* _Problem a_: Gather every line in the entries that contains the word "element", and copy each one out in full.

* _Page text_:
When Miss Kate Baker came to Shepparton as a teacher at the state school she boarded with Furphy's mother, and having read some of his sketches she suggested that he should write a book. Heartened by her encouragement, a book gradually took shape, and about the end of April 1897 A. G. Stephens (q.v.), who was then conducting the Red Page of the Bulletin, received the huge manuscript of Such is Life, Being Certain Extracts from the Diary of Tom Collins. Stephens at once recognized its merit but its size made publication impracticable. It was returned to Furphy who found that a large section, afterwards to be published as Rigby's Romance, could be cut out. Stephens realized that even in its reduced form the book was not a commercial proposition, but he succeeded in persuading Archibald (q.v.) and Macleod (q.v.), the proprietors of the Bulletin, that here was a national Australian book which should be published. It came out in 1903, made very little stir, and only about one third of the edition was sold. In 1905 Furphy gave the manuscript of Rigby's Romance to the Barrier Truth at Broken Hill in which it appeared in serial form. His sons, Felix and Samuel, who had been trained in their uncle's foundry at Shepparton, went to Western Australia and established a foundry at Fremantle. Their parents joined them early in 1905, and on 13 September 1912 Joseph Furphy died at Claremont. He was survived by his wife, two sons and a daughter. In 1917 Miss Baker purchased the copyright and remaining sheets of the Bulletin edition of Such is Life, and published a second edition at Melbourne with a preface by Vance Palmer. Another edition abridged by Vance Palmer was published in London in 1937 by Jonathan Cape, and a complete edition was brought out, by Angus and Robertson at Sydney in 1944. The Poems of Joseph Furphy, collected and edited by Miss Baker, with a portrait frontispiece, was brought out in 1916, and Rigby's Romance was published in 1921. Its second edition, published in 1946, included nine chapters omitted from the first edition. A bronze medallion by Wallace Anderson is at the state school, Yarra Glen. This school is close to the site of Furphy's birthplace.

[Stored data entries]
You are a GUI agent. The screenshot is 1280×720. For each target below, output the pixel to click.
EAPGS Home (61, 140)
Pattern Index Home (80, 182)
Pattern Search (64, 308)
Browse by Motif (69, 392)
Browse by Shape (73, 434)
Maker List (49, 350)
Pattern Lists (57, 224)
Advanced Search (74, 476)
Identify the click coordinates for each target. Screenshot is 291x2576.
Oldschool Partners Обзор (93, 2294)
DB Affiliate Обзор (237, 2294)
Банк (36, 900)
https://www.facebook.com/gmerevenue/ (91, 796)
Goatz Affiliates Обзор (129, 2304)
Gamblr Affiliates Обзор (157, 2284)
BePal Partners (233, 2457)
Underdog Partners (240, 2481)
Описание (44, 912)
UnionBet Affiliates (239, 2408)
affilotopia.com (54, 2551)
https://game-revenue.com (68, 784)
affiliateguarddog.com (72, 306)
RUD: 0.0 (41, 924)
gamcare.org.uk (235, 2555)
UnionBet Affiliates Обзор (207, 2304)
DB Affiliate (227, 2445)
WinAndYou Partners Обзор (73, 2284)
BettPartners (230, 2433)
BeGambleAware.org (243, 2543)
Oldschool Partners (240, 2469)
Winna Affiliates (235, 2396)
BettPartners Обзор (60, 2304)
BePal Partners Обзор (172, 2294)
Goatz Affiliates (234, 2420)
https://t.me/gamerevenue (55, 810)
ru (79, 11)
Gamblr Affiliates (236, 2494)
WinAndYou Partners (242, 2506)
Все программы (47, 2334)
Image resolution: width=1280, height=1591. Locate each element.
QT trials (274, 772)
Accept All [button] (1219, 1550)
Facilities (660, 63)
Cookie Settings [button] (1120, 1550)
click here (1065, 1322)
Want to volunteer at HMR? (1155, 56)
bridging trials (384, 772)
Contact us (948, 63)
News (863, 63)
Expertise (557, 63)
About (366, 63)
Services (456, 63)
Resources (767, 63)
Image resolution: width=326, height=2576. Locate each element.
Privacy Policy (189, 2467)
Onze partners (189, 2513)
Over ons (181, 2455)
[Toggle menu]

* _Problem b_: In the Joseph Furphy passage above, where and when did Furphy die?

* _Task response a_:
Image resolution: width=1280, height=1591. Locate each element.
Image resolution: width=326, height=2576. Locate each element.

* _Task response b_: He died at Claremont on 13 September 1912.